また1泊でもすれば、A400 3 短期滞在手術等基本料3(4泊5日までの場合)22,010点になります。(この場合出来高算定部分は包括にはなりますが)

白内障手術で、1泊でもこれだけとれちゃうわけです。

また、病院等では入院手術ですと、短期滞在手術基本料3になったり、DPCだとどうだとか色々変化はあります。
何がいいたいかといいますと、白内障手術で出来高的に単純に12,100点+その他実費分(薬とかその他)とってるわけではないのですよということです。
もっとプラスされていたり、白内障手術でも、入院とかだと、まとめて22,010点ってことで、なんかうまい具合にマスクされていたりするわけなんです。

差額の9,910点の使いようで利幅は変わってくるわけです。

以上を考えると、K282-1-ロ 12,100点の部分に関してだけ、白内障手術の点数に関する議論が外部的になされていたりしていたことには、いささか疑問はあるわけです。
2006年以降、単純な水晶体再建術K282-1-ロの点数が変わっていないのは、短期滞在やDPCのほうが実は関係してくるからです。

短期滞在における水晶体再建術の点数に関しては大分いろいろと、適応含めて変わっていますので。ちょっと前まで28,000点ぐらいでしたからね。

眼科医たちの攻防  我らの利益を守れ!

このような、診療報酬の議論に関しては、色々と疑問があるのですが、まぁしょうがないことでもあります。

みなさんの(眼科の)利益をまもる、政治的というかなんというか、なんとかの穴が小っちゃい話ですが、まぁ当然のことなんですけどね。

日本眼科学会のホームページで、会員のみなさまへ、理事会から、というコラムがありますが、そこでは短期滞在、DPC関係は詳細に議論されていたりもしていますが、こういう短期滞在手術等基本料に関しての一般向けのアナウンスってあまりないです。特にそんな必要ないということなのか、単にややこしい話であるのかはおいておきますが、実際、一般の患者側なんて、言われるがままに会計処理されて、1割なり3割なりお金払うわけです。

これが1割なり3割でお金の変化が圧縮されているから、あまり気にもしないわけなんですが、実際は、いろいろと変わっているわけです。

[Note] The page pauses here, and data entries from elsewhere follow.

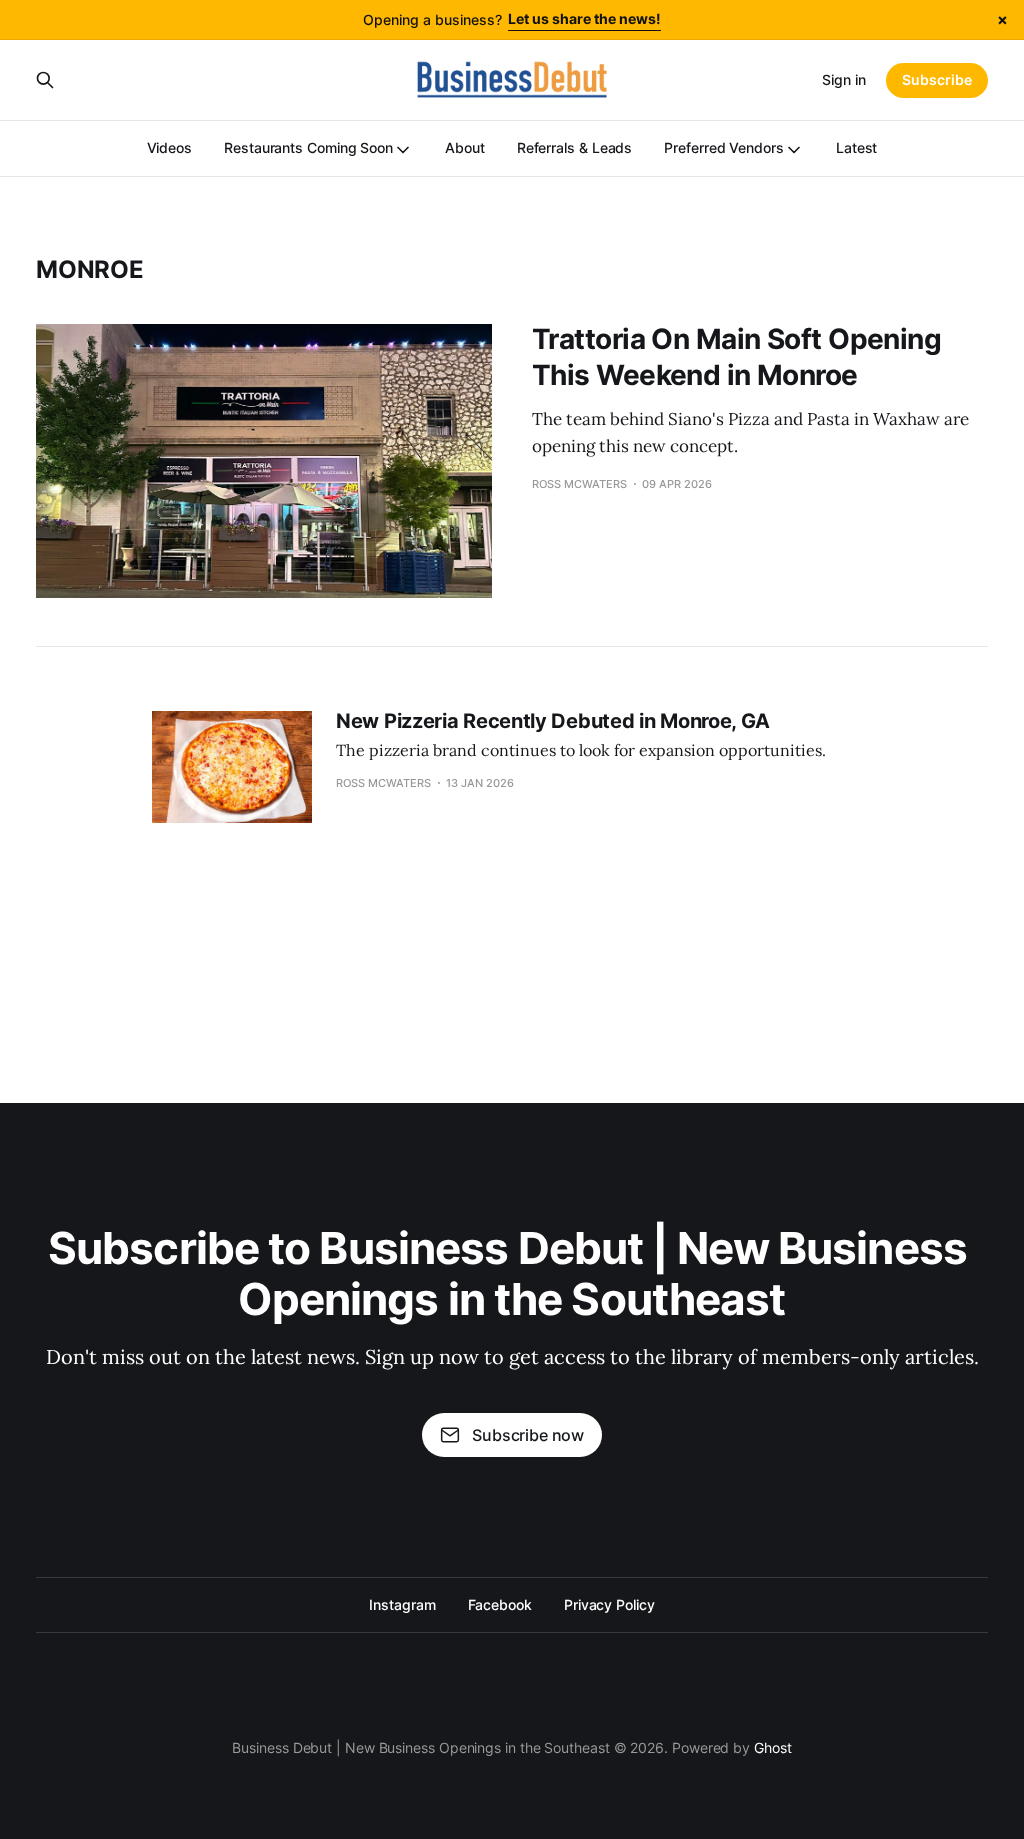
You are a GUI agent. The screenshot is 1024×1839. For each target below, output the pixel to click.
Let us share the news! (584, 18)
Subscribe (937, 79)
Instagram (402, 1604)
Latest (857, 147)
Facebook (500, 1604)
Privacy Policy (609, 1604)
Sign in (844, 79)
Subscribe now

だから開業医さんの外来白内障手術でも、同じ保険で手術していても、実は払うお金は一緒ってわけではなくて、短期滞在とってるかどうかでも結構違ってくるわけなんです。

眼内レンズと白内障手術の材料費のお話

さて、白内障手術と切っても切れない関係の眼内レンズのお話です。
以上の話から、現在は、点数のなかから眼内レンズのコストを払うので、安いにこしたことないんですよ!

レンズとか、その他いろいろ安いほうが、そりゃ利益でるわけですよ。あたりまえですね。

白内障手術の材料費が割に合わないという話で、121,000円の売上に対して80%以上納入価がかかってるよとかいう話を聞いたことありませんか?
白内障で有名な眼科学会のある先生も、具体的に数字だして割に合わない感だしてたのみたことあります。
2009年の調査では眼内レンズの価格が51,000円ぐらいであげられたりもしてますね。
その他の機材とかメスとか縫合用針糸とか含めたら、納入価の合計が10万円超えてましたよ。まぁ現在はほとんど無縫合だから糸とか使いませんけど。

内訳のなかで、超音波装置に必要な機材が26,700円。。たけぇぇぇな。。せめて1万ちょいぐらいじゃねーの。他の値段もまぁそりゃ、高め設定になっていましたけどね。

また某講演とかでは、眼内レンズの納入価に関して、アクリルで67,000円、シリコーン系で84,000円、乱視矯正(トーリック)で140,000円、多焦点レンズで210,000円とか言われてたみたいです。

かなり盛ってる感あるわけですが、そんなこと言われてたみたいですよ。

ネットでも調べたら、それらしき情報がでてきます。

眼内レンズ おいくら?値段の疑問

実際どうなの?っていいますと、それより大分安いに決まってますわ。
まぁ、大学病院だと3万から5万、公的病院で3万~4万前後、民間でマジでピンキリ(2万前後?)、開業医で種類によったり枚数にもよるけど1万前後??みたいな、謎な価格設定を、医療機器メーカーと卸売業者でなんちゃらかんちゃらしちゃってるのもどうかと思いますけどね。
開業医側になるにしたがって、眼内レンズだけじゃなくて機械でもなんでも安くなるわけなんですわ。

それも??ってなぐらい安くなりますよね。

卸業者なら、商品のさばける範囲とか、さばく量で、メーカーからの仕入れ値違ってくるから、卸業者が違ってくると同じ商品でも価格が違うってのはわかるんですよね。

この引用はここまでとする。